Mittwoch, 9. Februar 2011

Nichts ist möglich - Großbritannien

Manchmal bekommt man die Möglichkeit gegeben ein wenig die eigene Kreativität und Ideen auszudrücken und darüber zu diskutieren. So ist es zumindestens letztens in der Vorlesung passiert. Die Stadt Plymouth hat einen neuen Plan entwickelt wie es in Zukunft die Transport regeln will. Wir wurden im Rahmen der Vorlesung gebeten und das anzuschauen und kritisch zu kommentieren.
Um den Hintergrund zu verstehen, erkläre ich mal hier kurz die jetzige Verkehrssituation in Plymouth:
Automobil: zu viele nutzen es mit den üblichen Problemen wie Umweltverschmutzung und Staus. Die Zugangsstraßen sind zur Rush-Hour meist schrecklich verstopft.
Bus: unpünktlich (die Fahrplanzeit ist nur so eine Empfehlung - man sollte im Zweifel 10 Minuten früher da sein), ineffektiv und vor allem sehr unübersichtlich. Und die Busse stecken auch oft im Stau fest.
Fahrrad: Plymouth hat viele Berge und kaum Fahrradwege. Außerhalb von Straßen sind sie sogar meist nicht erwünscht (in Parks zum Beispiel).
Fußgänger: Wenn man sich nicht auskennt kann man sich leicht verlaufen und es gibt oft völlig unnütze Zäune die den Weg versperren.
All dies habe nicht nur ich festgestellt, sondern auch der offizielle Plan. Entsprechend sind die Maßnahmen. Die Situation für Fußgänger und Fahrradfaher sollen gegenüber Autos verbessert werden und der öffentliche Nahverkehr soll ausgebaut, verständlicher und pünktlicher werden (das wäre mal was!). Insgesamt scheinen die Autoren ein wenig in Europa unterwegs gewesen zu sein. Der Plan der Stadt wirkt zumindest ein wenig so als wolle man Plymouth in eine Stadt wie Erfurt (sechs Straßenbahnlinien! - Können sie sich das vorstellen) verwandeln. Nur dummerweise ist der Plan auch irgendwo ziemlich britisch, also nicht sehr mutig, progressiv oder ambitioniert. So fehlt zum Beispiel die Idee für den Bau einer Straßenbahn. Aber warum?

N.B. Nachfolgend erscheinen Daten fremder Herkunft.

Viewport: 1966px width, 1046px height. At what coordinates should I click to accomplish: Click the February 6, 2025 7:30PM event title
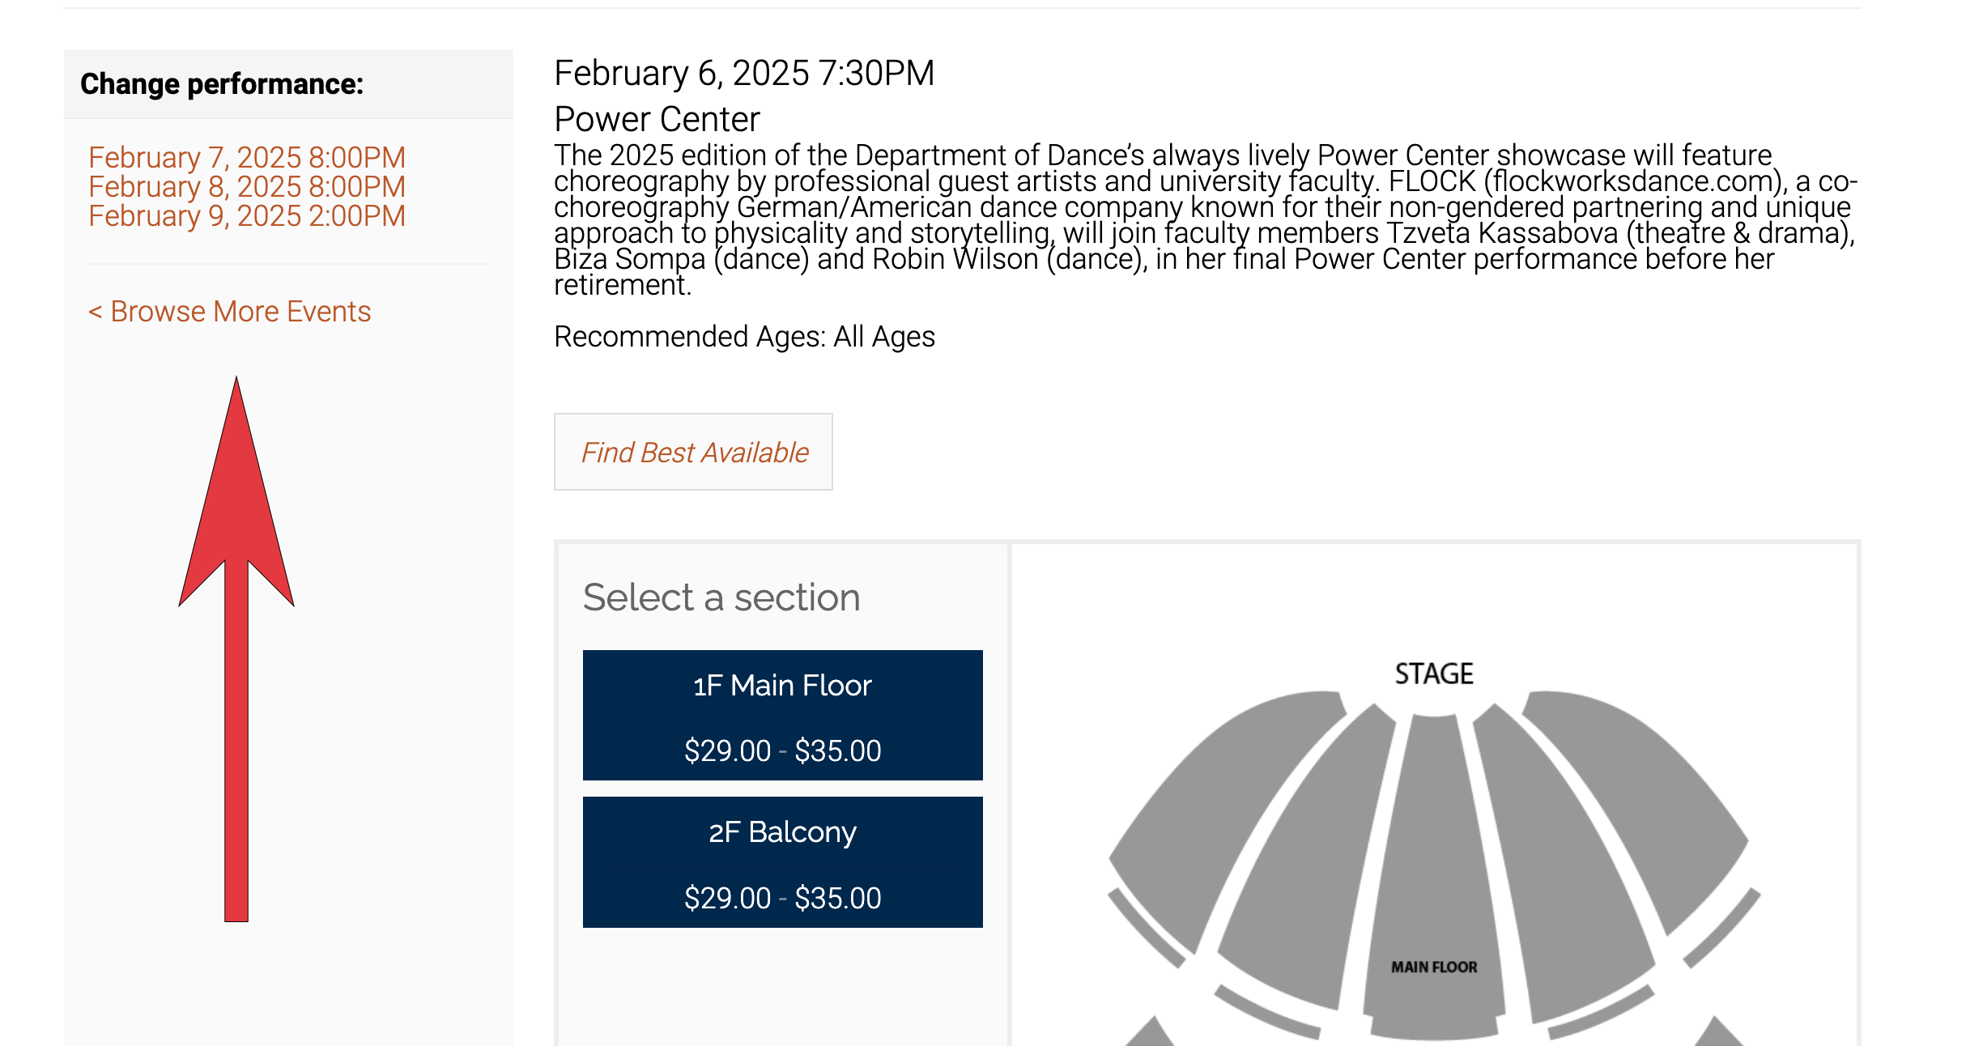tap(744, 73)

Glücklicherweise hatten wir sogar die Möglichkeit mit dem Verantwortlichen der Stadt zu sprechen. Dieser Mensch scheit von der Idee einer Straßenbahn in Plymouth zwar angetan zu sein, meinte aber das sein nicht realisierbar. Ich verstehe ihn zwar in gewisser Weise, aber ich bin nicht von der Unmöglichkeit dessen überzeugt. Das Argument zu teuer ist zwar einleuchtend (eine Straßenbahn zu bauen ist wirklich viel teurer als eine Buslinie einzurichten), würde sich aber langfristig lohnen. Deutsche Städe, insbesonders jene, die in den 70ern Straßenbahnen abgebaut haben und es jetzt bereuen, haben das bewiesen.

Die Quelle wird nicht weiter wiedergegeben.